On Jun 21, 2007, at 0:49 , Lex Spoon wrote:

> Bert Freudenberg <bert at freudenbergs.de> writes:
>> On Jun 20, 2007, at 23:31 , Lex Spoon wrote:
>>> Maybe it is not even too late.  Could the tools simply detect  
>>> that the
>>> packages are using generated uuid's, and then guess a "uuid" by
>>> looking at the filename?  E.g., for a file named "Etoys-edc.23",
>>> quietly treating the uuid as "Etoys"?
>>
>> Huh? Fo merging you *really* need the most recent common ancestor,
>> and you need to be *sure* which it is. UUIDs work well for this.
>> *Anything* could have happened between the two versions that were
>> saved under the same name and you would completely lose these changes
>> when comparing names only.
>
> Maybe I have the terms wrong, but I still do not see how a UUID helps
> with this.  You would identify a specific ancestor by name ("Etoys")
> plus version ("edc.23").  What is the problem?

The problem is that this is not unique. Like, the actual problem we  
were discussing is that Edgar accidentally saves two versions with  
the same name ("edc.23").

> Going the other way, do you truly want to have a repository that has
> two separate packages named Etoys-edc.23?  That sounds like a recipe
> for chaos.

Right, one should not do this. But that's just policy, or common  
sense if you will.

MC itself does not put any meanings into version names. You cannot  
tell form a version name which one is newer, or to what package it  
belongs. It's just a human-readable name.

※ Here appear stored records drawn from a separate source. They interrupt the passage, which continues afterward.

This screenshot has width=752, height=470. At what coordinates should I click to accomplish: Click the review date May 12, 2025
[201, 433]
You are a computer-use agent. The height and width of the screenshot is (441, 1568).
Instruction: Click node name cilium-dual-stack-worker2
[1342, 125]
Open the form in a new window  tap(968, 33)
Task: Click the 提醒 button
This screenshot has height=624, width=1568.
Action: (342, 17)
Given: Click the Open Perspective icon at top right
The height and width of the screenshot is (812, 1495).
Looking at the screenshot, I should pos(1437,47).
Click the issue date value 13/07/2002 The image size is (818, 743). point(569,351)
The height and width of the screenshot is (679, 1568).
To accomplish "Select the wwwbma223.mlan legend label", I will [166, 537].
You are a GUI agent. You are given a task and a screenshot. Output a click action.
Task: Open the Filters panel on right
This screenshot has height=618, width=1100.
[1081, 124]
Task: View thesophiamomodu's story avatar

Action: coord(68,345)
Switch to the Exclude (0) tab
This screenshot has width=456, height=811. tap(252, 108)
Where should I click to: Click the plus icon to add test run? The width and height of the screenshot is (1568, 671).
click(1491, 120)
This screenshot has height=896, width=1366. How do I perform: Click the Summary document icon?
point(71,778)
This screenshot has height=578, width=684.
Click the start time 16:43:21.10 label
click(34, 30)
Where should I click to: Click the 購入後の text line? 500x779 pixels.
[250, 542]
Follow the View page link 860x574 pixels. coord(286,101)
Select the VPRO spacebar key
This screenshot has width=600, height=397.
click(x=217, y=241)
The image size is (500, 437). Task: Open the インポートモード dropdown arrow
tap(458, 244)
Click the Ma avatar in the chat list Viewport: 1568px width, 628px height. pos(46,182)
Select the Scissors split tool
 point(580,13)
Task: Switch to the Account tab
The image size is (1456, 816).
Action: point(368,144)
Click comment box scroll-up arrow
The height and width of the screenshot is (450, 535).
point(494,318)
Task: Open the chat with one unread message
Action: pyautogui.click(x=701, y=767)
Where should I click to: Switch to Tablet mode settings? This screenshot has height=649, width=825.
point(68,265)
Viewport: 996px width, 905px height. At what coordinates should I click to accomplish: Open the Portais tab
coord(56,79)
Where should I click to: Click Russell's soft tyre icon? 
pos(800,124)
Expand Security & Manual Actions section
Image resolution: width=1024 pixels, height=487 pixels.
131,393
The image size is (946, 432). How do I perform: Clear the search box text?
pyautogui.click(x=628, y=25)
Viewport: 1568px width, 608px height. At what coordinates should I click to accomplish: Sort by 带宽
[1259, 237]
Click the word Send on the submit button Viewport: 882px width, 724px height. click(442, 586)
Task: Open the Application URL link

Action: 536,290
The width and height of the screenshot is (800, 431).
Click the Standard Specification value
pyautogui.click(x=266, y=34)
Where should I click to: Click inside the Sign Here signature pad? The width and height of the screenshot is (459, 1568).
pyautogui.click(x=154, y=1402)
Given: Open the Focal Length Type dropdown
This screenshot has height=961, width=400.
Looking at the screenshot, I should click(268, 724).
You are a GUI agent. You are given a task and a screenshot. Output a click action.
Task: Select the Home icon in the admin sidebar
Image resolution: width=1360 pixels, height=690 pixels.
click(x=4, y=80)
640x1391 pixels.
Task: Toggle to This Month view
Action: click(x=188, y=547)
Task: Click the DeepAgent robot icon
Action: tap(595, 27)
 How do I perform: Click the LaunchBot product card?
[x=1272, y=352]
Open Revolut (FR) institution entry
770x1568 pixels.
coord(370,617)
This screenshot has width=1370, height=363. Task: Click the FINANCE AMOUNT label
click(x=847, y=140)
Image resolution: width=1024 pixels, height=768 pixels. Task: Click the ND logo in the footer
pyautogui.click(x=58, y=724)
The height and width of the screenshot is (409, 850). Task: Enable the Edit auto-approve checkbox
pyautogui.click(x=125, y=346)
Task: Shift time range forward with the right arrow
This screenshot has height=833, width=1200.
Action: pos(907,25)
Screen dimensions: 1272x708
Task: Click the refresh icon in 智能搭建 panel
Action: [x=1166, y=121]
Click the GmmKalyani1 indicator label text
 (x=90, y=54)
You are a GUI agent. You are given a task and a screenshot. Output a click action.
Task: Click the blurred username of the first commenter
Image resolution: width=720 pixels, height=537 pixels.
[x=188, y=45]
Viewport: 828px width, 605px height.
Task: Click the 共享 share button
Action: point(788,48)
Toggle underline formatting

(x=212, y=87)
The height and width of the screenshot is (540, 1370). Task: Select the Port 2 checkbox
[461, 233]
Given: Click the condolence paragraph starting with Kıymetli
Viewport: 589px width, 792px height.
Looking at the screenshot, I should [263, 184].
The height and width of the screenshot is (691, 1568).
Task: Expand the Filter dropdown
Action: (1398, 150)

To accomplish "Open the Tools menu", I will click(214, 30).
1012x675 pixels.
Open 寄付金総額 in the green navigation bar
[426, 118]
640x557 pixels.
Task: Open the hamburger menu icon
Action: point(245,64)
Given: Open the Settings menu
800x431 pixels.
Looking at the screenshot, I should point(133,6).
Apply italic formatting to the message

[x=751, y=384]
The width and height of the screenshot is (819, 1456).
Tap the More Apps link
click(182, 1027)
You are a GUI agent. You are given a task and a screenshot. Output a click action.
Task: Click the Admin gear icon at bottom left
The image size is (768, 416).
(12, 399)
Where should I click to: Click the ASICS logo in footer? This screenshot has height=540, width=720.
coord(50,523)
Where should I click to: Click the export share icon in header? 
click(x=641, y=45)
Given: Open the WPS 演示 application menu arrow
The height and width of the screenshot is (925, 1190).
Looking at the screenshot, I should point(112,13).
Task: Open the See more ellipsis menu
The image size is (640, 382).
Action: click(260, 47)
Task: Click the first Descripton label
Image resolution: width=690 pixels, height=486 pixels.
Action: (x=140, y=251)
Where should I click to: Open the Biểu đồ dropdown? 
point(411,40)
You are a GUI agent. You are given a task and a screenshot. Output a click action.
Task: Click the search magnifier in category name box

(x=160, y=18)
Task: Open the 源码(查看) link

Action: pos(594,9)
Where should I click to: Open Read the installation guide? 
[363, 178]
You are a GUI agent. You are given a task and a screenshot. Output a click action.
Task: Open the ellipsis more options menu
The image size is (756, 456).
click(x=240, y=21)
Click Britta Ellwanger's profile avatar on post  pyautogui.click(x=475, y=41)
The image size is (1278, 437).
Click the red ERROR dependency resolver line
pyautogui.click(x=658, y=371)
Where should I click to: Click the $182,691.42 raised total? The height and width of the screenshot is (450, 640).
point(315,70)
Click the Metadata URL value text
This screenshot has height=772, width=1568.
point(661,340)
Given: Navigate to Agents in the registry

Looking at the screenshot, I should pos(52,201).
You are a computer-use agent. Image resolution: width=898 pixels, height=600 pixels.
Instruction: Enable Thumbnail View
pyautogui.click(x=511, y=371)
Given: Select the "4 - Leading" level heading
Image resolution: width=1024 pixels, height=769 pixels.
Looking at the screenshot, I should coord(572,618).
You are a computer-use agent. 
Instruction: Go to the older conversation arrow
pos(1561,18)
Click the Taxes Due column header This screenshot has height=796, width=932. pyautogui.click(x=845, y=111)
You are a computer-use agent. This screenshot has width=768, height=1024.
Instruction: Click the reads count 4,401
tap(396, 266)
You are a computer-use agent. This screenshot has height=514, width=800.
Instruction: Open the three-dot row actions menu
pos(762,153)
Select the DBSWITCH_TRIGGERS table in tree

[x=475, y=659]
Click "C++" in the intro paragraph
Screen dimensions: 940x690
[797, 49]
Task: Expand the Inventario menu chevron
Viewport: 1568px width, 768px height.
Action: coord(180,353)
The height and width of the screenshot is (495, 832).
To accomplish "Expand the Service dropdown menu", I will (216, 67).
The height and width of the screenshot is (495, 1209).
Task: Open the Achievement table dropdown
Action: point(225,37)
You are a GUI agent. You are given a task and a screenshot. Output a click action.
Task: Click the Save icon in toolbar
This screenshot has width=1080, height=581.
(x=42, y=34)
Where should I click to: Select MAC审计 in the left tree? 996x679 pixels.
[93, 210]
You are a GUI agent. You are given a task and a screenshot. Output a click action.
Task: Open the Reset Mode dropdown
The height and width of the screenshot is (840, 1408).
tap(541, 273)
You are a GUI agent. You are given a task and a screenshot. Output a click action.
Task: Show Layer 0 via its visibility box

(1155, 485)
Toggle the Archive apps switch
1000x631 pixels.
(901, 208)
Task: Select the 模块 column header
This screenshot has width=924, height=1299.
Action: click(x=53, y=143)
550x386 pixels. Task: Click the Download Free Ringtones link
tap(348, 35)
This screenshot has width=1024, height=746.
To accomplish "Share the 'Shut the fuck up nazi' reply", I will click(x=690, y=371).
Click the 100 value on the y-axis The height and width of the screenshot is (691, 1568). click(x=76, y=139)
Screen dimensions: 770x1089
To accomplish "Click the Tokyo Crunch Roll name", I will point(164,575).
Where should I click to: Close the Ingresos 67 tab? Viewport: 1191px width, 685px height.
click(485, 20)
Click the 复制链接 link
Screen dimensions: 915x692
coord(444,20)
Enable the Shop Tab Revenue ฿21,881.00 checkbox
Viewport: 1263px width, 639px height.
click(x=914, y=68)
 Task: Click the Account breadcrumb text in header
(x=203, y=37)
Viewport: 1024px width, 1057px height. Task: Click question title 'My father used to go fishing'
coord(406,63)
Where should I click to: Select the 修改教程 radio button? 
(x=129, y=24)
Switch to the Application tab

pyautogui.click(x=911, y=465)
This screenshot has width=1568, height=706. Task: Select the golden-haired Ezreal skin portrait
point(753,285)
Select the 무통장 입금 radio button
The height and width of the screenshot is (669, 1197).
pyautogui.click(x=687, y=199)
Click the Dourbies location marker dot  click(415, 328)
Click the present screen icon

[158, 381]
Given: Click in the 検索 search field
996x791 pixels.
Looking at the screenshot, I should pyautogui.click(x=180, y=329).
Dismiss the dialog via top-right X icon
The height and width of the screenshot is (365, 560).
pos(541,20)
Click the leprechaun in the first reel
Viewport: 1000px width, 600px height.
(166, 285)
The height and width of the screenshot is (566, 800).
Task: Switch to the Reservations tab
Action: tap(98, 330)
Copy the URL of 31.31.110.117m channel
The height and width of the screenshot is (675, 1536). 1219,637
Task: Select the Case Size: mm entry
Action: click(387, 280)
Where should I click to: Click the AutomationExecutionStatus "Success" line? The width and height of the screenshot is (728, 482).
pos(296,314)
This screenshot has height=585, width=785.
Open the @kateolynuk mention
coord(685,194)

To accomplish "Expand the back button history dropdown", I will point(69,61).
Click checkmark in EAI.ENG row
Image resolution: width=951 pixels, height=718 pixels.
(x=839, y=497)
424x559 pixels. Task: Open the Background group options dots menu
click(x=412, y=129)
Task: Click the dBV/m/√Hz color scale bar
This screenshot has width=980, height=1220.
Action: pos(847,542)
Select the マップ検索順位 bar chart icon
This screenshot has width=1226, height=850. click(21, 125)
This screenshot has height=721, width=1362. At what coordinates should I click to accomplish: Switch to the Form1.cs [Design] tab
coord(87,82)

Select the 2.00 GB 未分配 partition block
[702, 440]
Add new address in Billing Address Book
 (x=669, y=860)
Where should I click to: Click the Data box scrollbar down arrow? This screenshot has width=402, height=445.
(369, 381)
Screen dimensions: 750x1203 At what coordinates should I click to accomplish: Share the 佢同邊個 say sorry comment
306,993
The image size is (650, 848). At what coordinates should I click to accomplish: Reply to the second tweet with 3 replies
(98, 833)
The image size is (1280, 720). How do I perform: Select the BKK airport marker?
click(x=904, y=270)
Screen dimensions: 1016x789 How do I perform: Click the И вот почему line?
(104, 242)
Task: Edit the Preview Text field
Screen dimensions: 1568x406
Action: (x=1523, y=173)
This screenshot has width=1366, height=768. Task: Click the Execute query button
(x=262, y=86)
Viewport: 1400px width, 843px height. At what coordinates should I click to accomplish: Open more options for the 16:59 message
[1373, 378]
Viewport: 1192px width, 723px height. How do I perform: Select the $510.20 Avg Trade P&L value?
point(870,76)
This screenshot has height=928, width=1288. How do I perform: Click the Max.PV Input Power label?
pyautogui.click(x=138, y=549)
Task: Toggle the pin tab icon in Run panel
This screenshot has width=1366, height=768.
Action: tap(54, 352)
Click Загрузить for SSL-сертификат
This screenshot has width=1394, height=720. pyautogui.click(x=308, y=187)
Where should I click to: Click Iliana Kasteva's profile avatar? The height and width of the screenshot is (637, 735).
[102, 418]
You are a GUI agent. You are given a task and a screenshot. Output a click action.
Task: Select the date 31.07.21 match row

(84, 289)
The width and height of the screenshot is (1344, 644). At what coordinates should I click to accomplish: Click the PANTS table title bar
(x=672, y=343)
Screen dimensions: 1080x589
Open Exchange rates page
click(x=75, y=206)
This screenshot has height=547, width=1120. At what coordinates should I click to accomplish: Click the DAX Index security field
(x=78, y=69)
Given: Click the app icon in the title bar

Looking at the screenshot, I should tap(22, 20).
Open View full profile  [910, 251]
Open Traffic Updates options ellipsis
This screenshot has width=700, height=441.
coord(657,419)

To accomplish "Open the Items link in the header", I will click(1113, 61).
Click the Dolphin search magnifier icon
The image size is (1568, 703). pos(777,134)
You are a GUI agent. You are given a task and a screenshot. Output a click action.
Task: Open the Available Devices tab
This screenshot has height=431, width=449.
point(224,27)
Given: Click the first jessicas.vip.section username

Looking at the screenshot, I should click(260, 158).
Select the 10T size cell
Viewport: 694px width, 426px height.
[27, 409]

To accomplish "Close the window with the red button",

Now, the squeaksource server UI as well as the MC UI tools actually  
interpret the names according to established conventions. This makes  
live easier if you adopt these rules, too (and harder if you ignore  
them). They should still work, none-theless, if you give arbitrary  
names to versions.

Given the distributed development model behind MC UUIDs are about the  
only choice. For example, it's well possible two developers use the  
same initials. Both produce version 23. Then what?